Selamat Datang di Tambolaka, Waikabubak

Sebelum cerita panjang lebar ngalor ngidul, gw ngenalin dulu partner gw ke Sumba. Teman teman keluarkan pesona kalian…  Mereka adalah…jeng jeng jeng

Di pantai Bhwanna (pantai Karang Bolong) -Mas Hendra-Mel-Gw

Waktu berangkat dari Soetta, kami bertiga terpisah terminal karena gw sama mas Hendra naik pesawat yang sama sedangkan Mel naik pesawat sejam lebih awal di teminal sebelah. Barulah di Denpasar kami bertemu karena pesawat lanjutannya sama. Perjalanan Jakarta-Denpasar sih rasanya biasa saja karena gw ngantuk dan ketiduran, nah pesawat lanjutannya ini yang bikin gw keringat dingin karena baru pertama kali gw naik pesawat kecil. Kalau cuaca sedang bagus mungkin gw ga akan keringat dingin, masalahnya cuaca sedang gerimis dan pesawat bahkan sempat delay setengah jam. Duh duh… gw boleh balik aja ga nih?

Selama perjalanan itu, beberapa kali ge refleks pegangan ke kursi karena goncangannya emang bikin gw langsung jiper dan komat kamit baca doa yang gw bisa.

Sampai di bandara Tambolaka, Sumba Barat pun masih dalam keadaan hujan gerimis. Gw harap harap cemas kalau cuaca gerimis ini akan menyambut kami selama 5 hari disini. Semoga saja tidak.

IMG_20180214_124520_HDR.jpg

Sampai di Bandara Tambolaka, Sumba Barat, Sumba

Di bandara guide kami- bang Samad- telah menunggu, dia menyambut kami dan mengantar kami ke hotel.

Tak lama kami singgah di hotel, bang Samad mengantar kami ke spot pertama yaitu pantai Kita. Bisa dibilang waktu kami kesana, pantai ini beneran pantai milik kita karena hanya kami yang ada disitu waktu itu, mungkin karena ini hari kerja jadi kami serasa menikmati pantai milik pribadi.

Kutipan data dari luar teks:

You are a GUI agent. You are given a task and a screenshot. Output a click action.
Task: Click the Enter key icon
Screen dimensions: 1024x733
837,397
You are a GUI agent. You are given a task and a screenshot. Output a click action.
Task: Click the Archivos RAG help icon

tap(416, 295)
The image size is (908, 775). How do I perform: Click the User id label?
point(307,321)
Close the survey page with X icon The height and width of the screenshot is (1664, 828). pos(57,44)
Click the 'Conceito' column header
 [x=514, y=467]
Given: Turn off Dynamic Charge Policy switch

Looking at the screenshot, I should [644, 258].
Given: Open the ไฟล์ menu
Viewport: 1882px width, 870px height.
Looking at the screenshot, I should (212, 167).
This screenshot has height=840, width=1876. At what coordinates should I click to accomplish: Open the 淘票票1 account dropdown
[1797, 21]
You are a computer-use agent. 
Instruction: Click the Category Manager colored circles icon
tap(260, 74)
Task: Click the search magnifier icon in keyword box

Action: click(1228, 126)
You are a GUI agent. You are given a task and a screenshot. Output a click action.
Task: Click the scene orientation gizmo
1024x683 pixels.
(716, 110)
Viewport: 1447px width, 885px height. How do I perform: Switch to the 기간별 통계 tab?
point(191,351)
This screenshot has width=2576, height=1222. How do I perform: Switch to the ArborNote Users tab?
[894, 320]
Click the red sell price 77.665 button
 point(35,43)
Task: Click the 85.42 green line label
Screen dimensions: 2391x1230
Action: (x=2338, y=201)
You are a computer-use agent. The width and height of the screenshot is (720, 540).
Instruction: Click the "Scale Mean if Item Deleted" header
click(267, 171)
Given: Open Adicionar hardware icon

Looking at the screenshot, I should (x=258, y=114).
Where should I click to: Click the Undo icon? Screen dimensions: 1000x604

Awal awal kami, atau tepatnya gw dan Mel sangat excited dipantai ini tapi lama lama mati gaya juga mungkin karena ga ada pedagang minuman kali ya secara pantainya panas dan berangin cukup kencang.

“I am free” versi gw

“I am free” versi Mel

Bang Samad lantas membawa kami ke spot berikutnya, kali ini kami ke perbukitan lebih tepatnya Bukit Lendongara, katanya sih bukit ini tempat syuting salah satu film -yang gw lupa film apa yang disebutkan guidenya-. Eh bentar gw ingat ingat dulu, oiya Pendekar Tongkat Emas, pada tahu kan filmnya ? tahu kan? Kagak ya? Toss lah kita.

Oke kita kesampingkan masalah film, kembali ke Bukit Lendongara. Kalau kita pernah lihat buktinya teletubbies, nah kayak bukti teletubbies lah bukti ini dan gw jadi teletubbiesnya. Lagi lagi cuaca tak bersahabat bentar bentar hujan…reda…hujan lagi.

Liburan bebas ala gw, gegoleran dijalanan #alay

Coba lagi cerah mungkin lebih wokey dokey

Bukan lagi mau nebeng, tapi mau bilang…bagusssss 🙂

Karena hujan agak lama kami pun balik ke hotel. Di sepanjang perjalanan ternyata banyak warga yang menjajakan Srikaya dengan cara naruh di pinggir jalan. Kita mampir ke salah satu lapak warga dan nyobain Srikaya ala Sumba dan ternyata sebelas dua belas dengan Srikaya di Jawa hahahaha.

Tadi kami berencana mau eksplor Waikabubak waktu malam eh tahunya sepi sesepinya yaudah akhirnya kami minta guide nganterin nyari makan terus balik tidur ke hotel.